- [What needs to be done]: Copy the listing below word for word, leaving out the pictures.

Top of Entries provided

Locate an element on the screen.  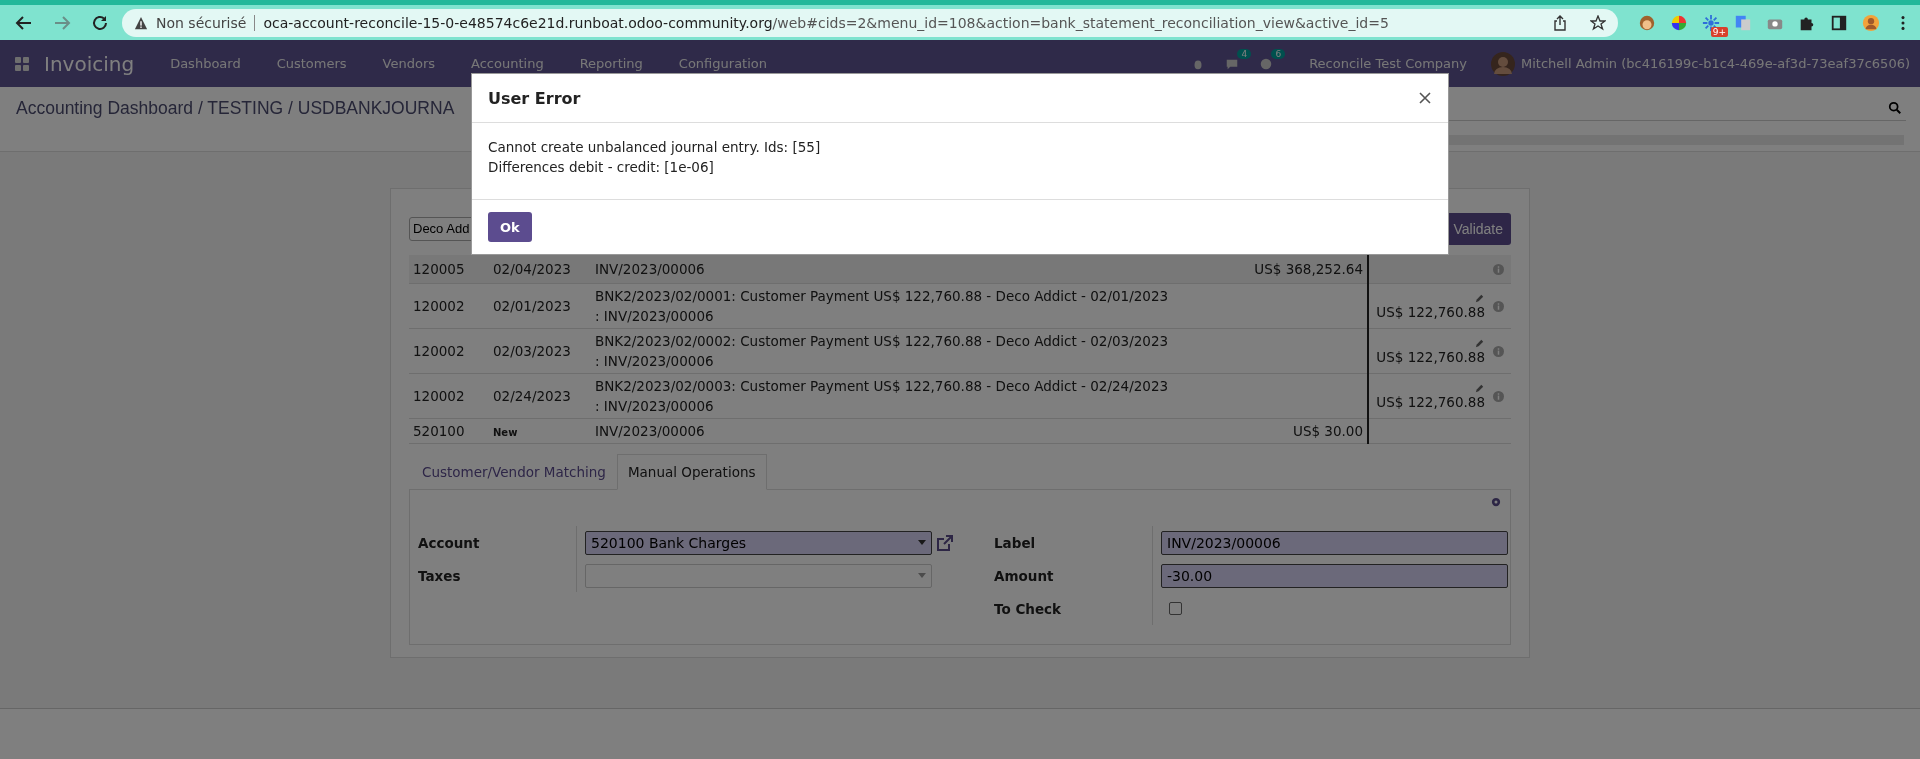
menu-item: Vendors is located at coordinates (409, 64).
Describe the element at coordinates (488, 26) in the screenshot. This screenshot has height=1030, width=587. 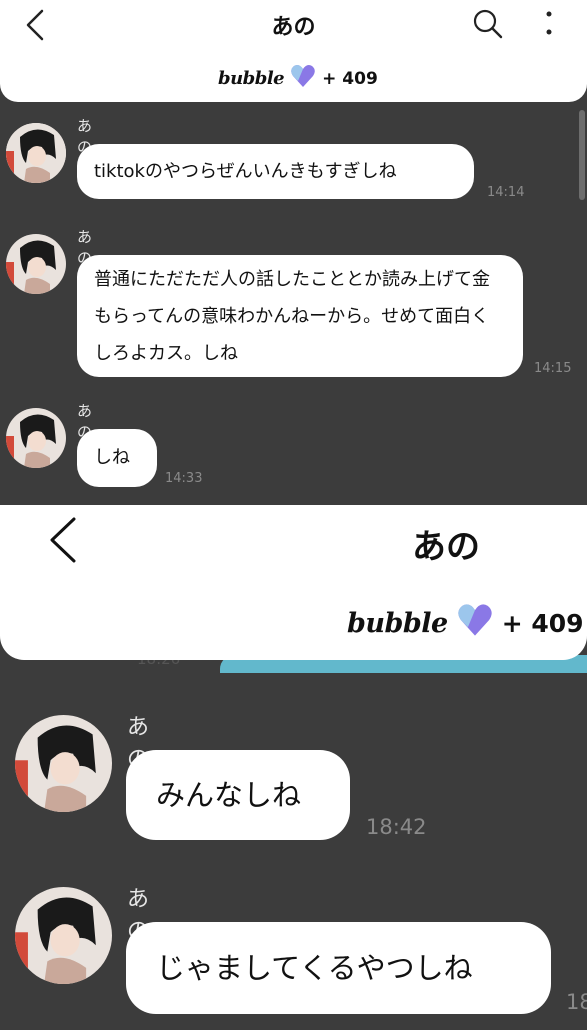
I see `search-icon` at that location.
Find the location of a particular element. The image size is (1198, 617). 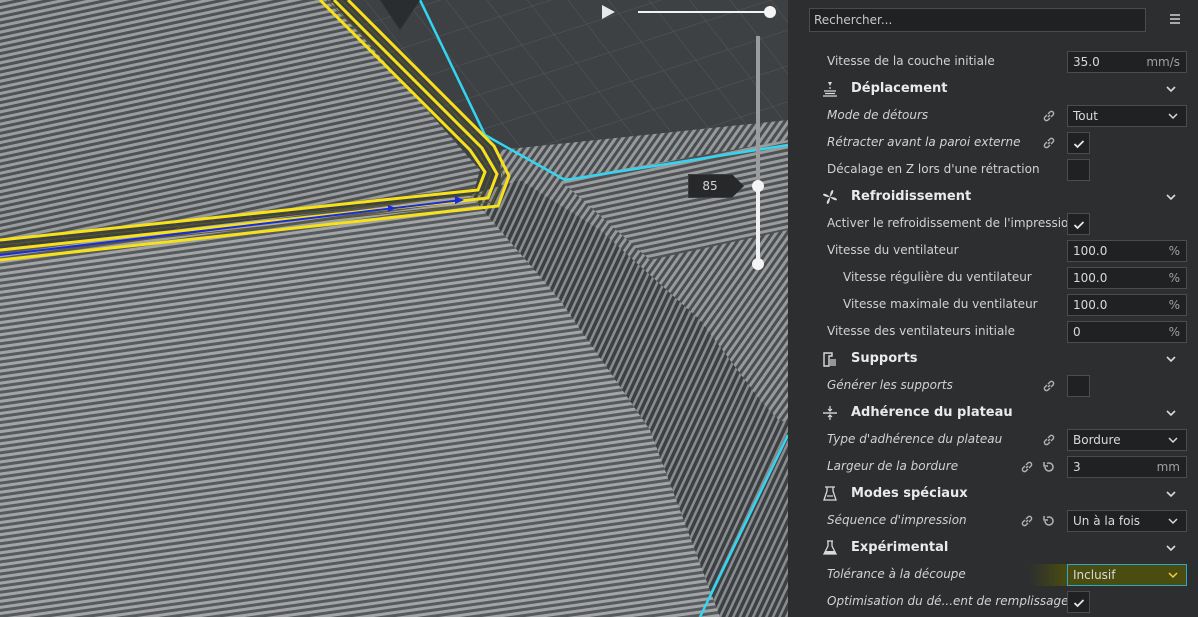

Bottom of Entries provided

- [Your response]:
Locate an element on the screen.  
menu-item: Vendors is located at coordinates (409, 64).
Describe the element at coordinates (488, 26) in the screenshot. This screenshot has height=1030, width=587. 
I see `search-icon` at that location.
Find the location of a particular element. The image size is (1198, 617). 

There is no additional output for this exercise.